- _Exercise_: Copy the lines below word for word, from the line with "Given: Click the Command" to the line with "point(155,49)", including both of those lines.

--- Begin Materials provided ---

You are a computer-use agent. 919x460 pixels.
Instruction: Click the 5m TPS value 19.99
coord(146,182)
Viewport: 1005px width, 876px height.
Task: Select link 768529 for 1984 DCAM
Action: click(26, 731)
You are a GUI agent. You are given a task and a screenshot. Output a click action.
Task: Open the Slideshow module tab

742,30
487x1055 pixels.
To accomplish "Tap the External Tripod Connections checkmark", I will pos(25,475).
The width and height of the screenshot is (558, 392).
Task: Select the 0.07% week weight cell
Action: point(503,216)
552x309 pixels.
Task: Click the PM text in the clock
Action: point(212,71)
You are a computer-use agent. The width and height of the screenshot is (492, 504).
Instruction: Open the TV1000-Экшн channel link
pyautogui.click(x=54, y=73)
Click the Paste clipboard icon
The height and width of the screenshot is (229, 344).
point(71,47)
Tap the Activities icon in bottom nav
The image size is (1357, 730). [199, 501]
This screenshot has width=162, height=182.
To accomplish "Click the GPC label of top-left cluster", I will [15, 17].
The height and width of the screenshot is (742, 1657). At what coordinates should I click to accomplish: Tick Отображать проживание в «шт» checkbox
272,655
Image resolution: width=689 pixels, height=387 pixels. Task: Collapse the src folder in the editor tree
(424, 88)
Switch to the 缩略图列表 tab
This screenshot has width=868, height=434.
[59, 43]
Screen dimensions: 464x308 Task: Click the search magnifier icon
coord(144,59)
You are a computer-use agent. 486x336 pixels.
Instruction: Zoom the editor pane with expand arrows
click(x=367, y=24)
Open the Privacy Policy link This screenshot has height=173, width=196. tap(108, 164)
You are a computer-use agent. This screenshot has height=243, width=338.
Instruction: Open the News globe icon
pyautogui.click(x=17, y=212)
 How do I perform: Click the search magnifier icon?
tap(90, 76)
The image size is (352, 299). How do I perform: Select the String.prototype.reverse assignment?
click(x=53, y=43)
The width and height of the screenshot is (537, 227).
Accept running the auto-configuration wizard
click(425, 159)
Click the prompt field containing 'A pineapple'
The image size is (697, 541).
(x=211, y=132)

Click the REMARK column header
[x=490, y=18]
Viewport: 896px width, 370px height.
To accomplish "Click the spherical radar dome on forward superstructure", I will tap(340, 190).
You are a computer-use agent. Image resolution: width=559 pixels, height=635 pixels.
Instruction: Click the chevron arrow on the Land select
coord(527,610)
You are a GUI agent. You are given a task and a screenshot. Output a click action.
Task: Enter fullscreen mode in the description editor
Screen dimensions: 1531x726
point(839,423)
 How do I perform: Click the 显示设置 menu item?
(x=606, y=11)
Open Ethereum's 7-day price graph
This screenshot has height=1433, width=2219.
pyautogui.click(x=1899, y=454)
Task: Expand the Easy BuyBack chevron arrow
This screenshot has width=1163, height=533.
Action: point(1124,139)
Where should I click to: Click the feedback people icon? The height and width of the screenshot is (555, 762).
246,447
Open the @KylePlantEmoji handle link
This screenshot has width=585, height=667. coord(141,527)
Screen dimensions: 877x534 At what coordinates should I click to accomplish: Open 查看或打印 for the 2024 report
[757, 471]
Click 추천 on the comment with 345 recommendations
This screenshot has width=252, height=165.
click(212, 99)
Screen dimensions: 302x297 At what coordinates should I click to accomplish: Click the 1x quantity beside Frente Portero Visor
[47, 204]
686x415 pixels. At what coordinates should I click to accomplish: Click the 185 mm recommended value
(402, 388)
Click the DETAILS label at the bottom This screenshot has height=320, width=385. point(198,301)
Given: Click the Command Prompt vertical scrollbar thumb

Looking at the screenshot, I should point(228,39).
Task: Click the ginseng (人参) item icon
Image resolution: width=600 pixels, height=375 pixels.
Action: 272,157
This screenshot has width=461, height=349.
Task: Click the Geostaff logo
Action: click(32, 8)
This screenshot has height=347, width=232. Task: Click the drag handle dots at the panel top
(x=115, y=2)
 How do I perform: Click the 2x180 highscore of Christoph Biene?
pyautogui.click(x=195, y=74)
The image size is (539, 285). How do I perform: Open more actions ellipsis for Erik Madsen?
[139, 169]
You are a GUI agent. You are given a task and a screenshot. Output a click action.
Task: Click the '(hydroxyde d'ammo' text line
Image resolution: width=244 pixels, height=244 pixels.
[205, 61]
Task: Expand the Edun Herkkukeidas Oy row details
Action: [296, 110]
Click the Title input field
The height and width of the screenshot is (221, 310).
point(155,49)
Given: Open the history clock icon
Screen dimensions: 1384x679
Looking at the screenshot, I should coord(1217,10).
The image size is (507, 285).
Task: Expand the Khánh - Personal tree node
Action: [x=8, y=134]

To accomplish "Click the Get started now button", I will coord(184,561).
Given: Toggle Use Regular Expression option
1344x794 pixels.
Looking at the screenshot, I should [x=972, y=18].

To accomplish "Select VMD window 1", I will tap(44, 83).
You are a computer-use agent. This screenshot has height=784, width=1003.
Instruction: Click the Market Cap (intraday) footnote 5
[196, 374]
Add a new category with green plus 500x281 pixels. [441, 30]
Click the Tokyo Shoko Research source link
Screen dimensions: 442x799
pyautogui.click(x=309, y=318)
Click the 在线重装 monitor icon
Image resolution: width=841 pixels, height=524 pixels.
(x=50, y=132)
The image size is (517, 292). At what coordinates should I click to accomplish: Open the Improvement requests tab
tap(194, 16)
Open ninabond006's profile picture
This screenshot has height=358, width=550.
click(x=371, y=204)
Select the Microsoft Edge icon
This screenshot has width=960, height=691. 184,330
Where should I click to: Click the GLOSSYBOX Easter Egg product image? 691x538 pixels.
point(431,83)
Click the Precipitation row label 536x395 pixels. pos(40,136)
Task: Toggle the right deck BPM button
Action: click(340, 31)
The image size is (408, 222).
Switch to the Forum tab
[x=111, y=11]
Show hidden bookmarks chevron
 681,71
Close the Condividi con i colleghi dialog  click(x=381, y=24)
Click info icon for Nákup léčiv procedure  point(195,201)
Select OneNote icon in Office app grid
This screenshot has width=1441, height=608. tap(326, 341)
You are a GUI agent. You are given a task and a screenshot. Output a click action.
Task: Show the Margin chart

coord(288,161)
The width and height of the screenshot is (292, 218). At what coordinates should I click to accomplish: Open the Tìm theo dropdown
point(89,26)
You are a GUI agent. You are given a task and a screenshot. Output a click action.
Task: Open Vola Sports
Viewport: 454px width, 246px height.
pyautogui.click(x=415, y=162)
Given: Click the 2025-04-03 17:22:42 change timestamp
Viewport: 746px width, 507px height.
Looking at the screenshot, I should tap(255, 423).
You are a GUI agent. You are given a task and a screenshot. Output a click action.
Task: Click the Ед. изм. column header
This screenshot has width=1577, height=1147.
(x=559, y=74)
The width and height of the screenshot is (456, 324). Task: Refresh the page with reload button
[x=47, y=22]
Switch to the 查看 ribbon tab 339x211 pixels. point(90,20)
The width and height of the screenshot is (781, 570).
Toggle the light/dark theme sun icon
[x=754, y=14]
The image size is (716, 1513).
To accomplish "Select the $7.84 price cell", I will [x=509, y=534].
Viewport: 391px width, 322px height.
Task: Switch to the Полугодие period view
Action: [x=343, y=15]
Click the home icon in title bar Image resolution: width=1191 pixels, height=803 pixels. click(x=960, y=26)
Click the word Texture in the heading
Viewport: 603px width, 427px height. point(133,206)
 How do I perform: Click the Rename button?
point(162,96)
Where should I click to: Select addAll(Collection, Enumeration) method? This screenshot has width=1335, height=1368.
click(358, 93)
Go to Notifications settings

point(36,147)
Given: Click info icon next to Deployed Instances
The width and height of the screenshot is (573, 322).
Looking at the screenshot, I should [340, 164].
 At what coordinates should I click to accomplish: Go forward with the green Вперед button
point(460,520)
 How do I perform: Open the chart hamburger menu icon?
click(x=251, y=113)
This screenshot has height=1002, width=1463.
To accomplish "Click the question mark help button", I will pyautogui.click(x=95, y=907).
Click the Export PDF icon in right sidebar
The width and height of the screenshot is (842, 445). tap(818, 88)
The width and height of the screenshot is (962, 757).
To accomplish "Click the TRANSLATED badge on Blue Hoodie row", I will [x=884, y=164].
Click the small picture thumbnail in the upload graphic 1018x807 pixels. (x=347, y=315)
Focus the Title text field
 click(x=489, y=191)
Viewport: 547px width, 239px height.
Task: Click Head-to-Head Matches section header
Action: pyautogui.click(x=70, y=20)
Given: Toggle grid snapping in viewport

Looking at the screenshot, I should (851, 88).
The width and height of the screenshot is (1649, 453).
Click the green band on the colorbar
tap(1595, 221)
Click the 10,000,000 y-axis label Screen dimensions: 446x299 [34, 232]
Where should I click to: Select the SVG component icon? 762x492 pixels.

--- End Materials provided ---

- _Task solution_:
Given: Click the Command Prompt vertical scrollbar thumb

Looking at the screenshot, I should point(228,39).
Task: Click the ginseng (人参) item icon
Image resolution: width=600 pixels, height=375 pixels.
Action: 272,157
This screenshot has width=461, height=349.
Task: Click the Geostaff logo
Action: click(32, 8)
This screenshot has height=347, width=232. Task: Click the drag handle dots at the panel top
(x=115, y=2)
 How do I perform: Click the 2x180 highscore of Christoph Biene?
pyautogui.click(x=195, y=74)
The image size is (539, 285). How do I perform: Open more actions ellipsis for Erik Madsen?
[139, 169]
You are a GUI agent. You are given a task and a screenshot. Output a click action.
Task: Click the '(hydroxyde d'ammo' text line
Image resolution: width=244 pixels, height=244 pixels.
[205, 61]
Task: Expand the Edun Herkkukeidas Oy row details
Action: [296, 110]
Click the Title input field
The height and width of the screenshot is (221, 310).
point(155,49)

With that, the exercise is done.